For India specifically, the growing AI infrastructure ecosystem in the broader Asia-Pacific region creates both opportunities and competitive pressure. India's own data center industry is expanding rapidly, with investments from global hyperscalers and domestic players alike. The Kaohsiung facility is a reminder that the competition for AI infrastructure leadership in Asia is real and active, and that India's ambitions in this space need to be matched by genuine investment and execution.


The Road to 2026 and Beyond

The target completion date of end-2026 for full 100MW capacity is ambitious but credible given the phased approach Foxconn and Nvidia have outlined. The initial 20MW phase allows both companies to validate their systems, refine their operational processes, and begin generating revenue and learnings before committing to the full build.

What comes after 2026 is the more interesting question. If the Kaohsiung facility succeeds — if it demonstrates that Foxconn can operate at this level of AI infrastructure sophistication, that Nvidia's platform performs as advertised at scale, and that the demand for AI-as-a-Service in the Asia-Pacific region is as substantial as both companies believe — the natural next move is expansion.

More facilities. More cities. Potentially other countries across the Asia-Pacific region. A Foxconn-operated, Nvidia-powered network of AI data centers that becomes the computational backbone of the region's AI economy.

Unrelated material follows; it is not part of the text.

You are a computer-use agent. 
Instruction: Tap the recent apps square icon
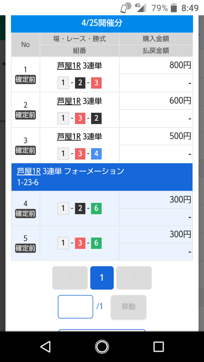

That vision is not stated in the Computex announcement. But it is the logical destination of the journey being described. Companies don't build one 100MW data center and stop. They build one, learn from it, and then build the next one faster and better.


The Intelligent World Needs Infrastructure — and Infrastructure Needs Investment

Here is the simplest way to understand why the Foxconn-Nvidia announcement matters:

Every AI product that improves your life — every recommendation that surfaces exactly what you wanted, every translation that bridges a language barrier, every medical image analysis that catches something a human eye might have missed, every robotic system that handles dangerous work so a human doesn't have to — runs on infrastructure. On chips. On power. On cooling systems. On networking. On the unglamorous, expensive, essential physical reality of data centers.

The intelligence of the AI era is not magic. It's engineering. It's investment. It's the patient, capital-intensive work of building the places where intelligence actually runs.

Foxconn and Nvidia, in Kaohsiung, are building one of those places. And when it's operational — when the B200 GPUs are running, when the NIM platform is serving inference requests, when the digital twins of Asia's factories are spinning in simulation — it will be infrastructure that is felt not as a headline but as capability. As speed. As things working that didn't work before.